──────── Text passage

Studio album by The Kinleys
- Released: July 18, 2000
- Genre: Country
- Label: Epic Nashville
- Producer: Radney Foster; Russ Zavitson; Tony Haselden;

The Kinleys chronology
| Just Between You and Me (1997) | II (2000) | All in the Family (2004) |

Singles from See What You Want to See
- "She Ain't the Girl for You" Released: March 27, 2000; "I'm In" Released: October 23, 2000; "You're Still Here" Released: June 4, 2001;

= II (The Kinleys album) =

II is the second studio album by the American country music duo The Kinleys. It was released on July 18, 2000 as their second and final album for Epic Nashville.

Professional ratings
Review scores
| Source | Rating |
| Allmusic | Star |
| Entertainment Weekly | D+ |

==Background==
The Kinleys worked with the producers of their debut album, Russ Zavitson and Tony Haselden, for their follow-up album, and released the single "My Heart Is Still Beating" in July 1999. The single, however, failed to reach the Country top 40, and the album, which was to be self-titled and released on October 6, 1999, was put on hold by Epic Records, who decided to bring in Country artist Radney Foster to produce songs on the album in order to broaden the duo's sound and regain chart appeal. In the end, half of the album was produced by Foster and the other half by Zavitson and Haselden.

────────────────
──────── Data section

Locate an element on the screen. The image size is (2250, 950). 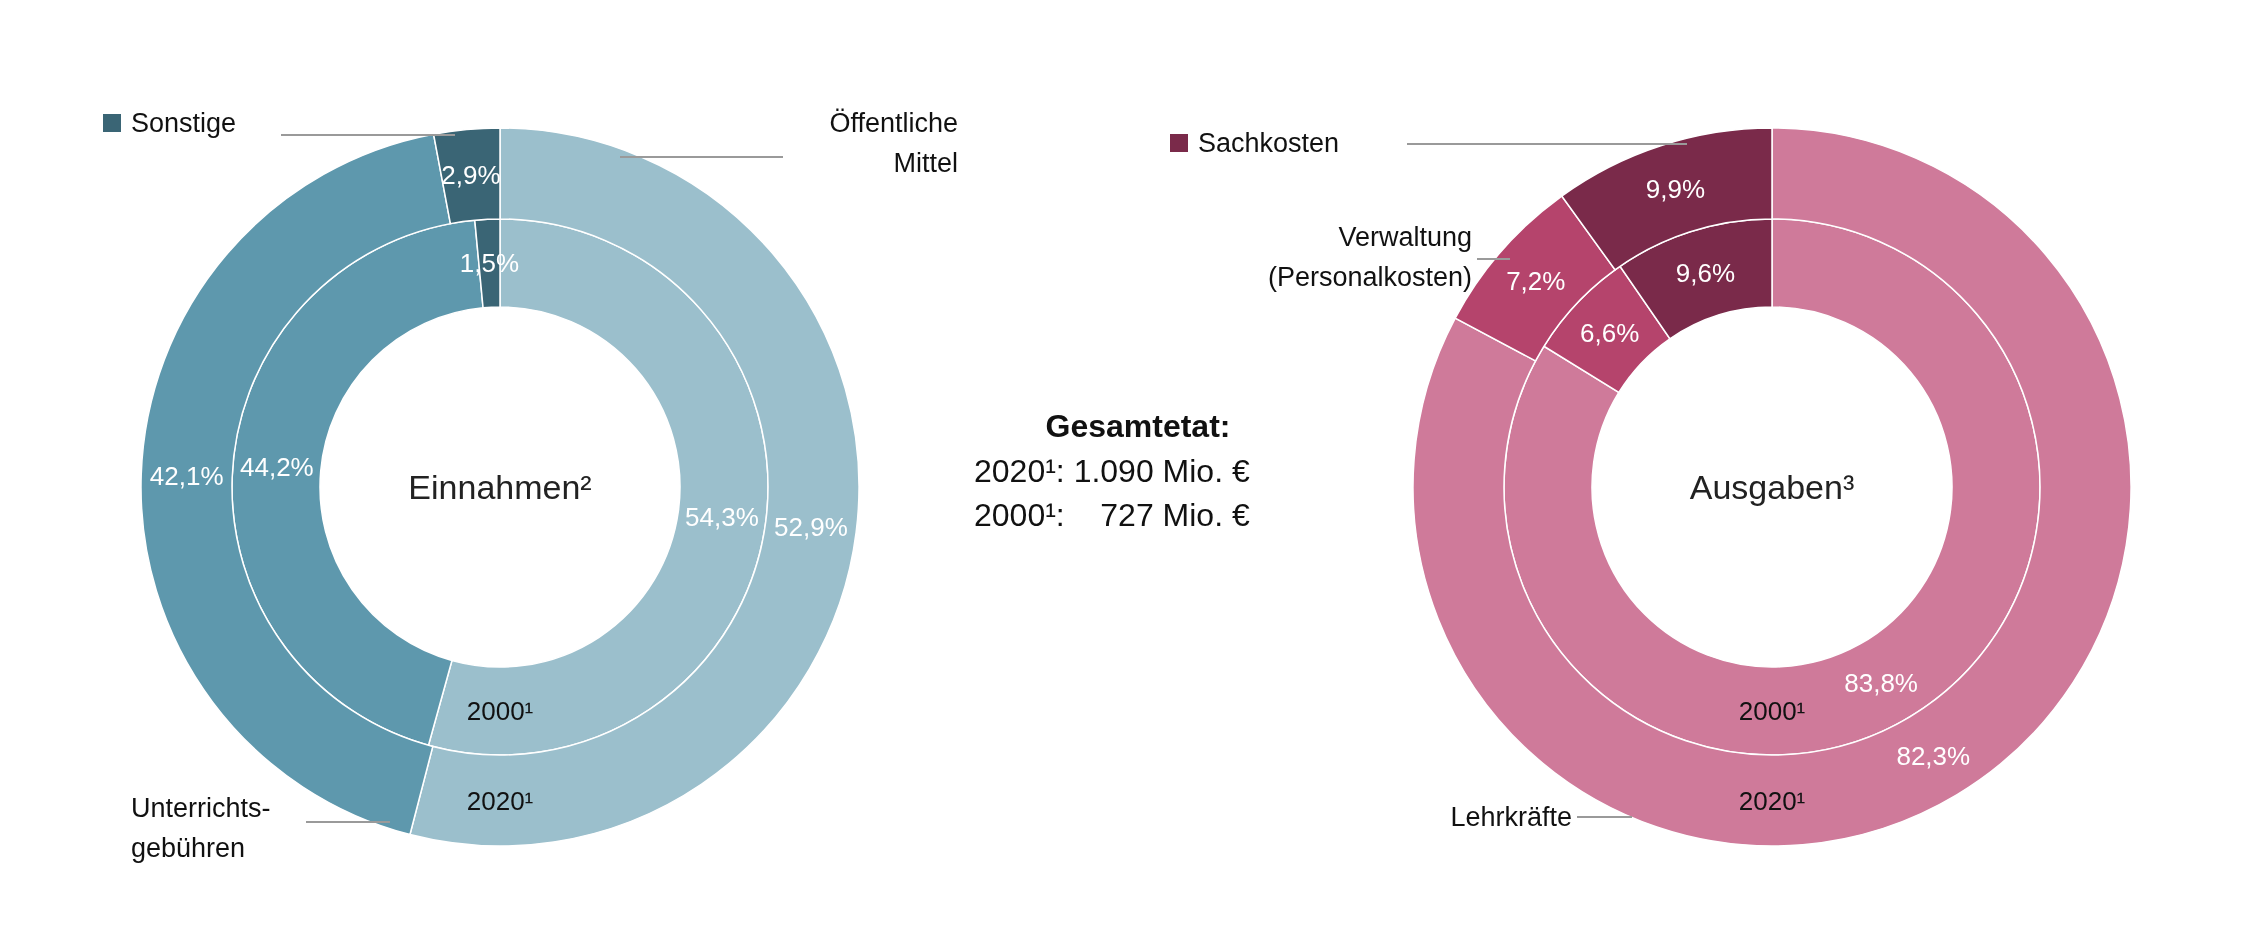
data-label: 42,1% is located at coordinates (186, 476).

────────────────

» **Task statement**
Resume the article on The Kinleys' album II, starting right after its last sentence.

» **Solved exercise**
The record includes two songs co-written by Jennifer Kinley's husband, Adam Hughes, and also has the first lead vocal performance of Jennifer Kinley in a Kinleys song on "I Need You Now", the duo's usual way of singing consisting of Heather Kinley on lead with Jennifer on harmony vocals. The duo recorded a song titled "If I Can Only Win Your Love" with Vince Gill, but it was ultimately not used on the album as they felt it wasn't good enough.

"My Heart Is Still Beating" was eventually not included on the album and the first single, the Foster-produced "She Ain't The Girl For You" was released in the Spring of 2000. It peaked at #34 in the Country charts.

The next single, "I'm In" peaked at #35 in the Country charts. It was previously a single in 1998 for Foster from his album See What You Want to See, and was covered by Keith Urban on his 2009 album Defying Gravity. Also included on II is "Somebody's Out There Watching", a Top 20 hit for The Kinleys in 1998, which was previously included on the television soundtrack for the series Touched by an Angel.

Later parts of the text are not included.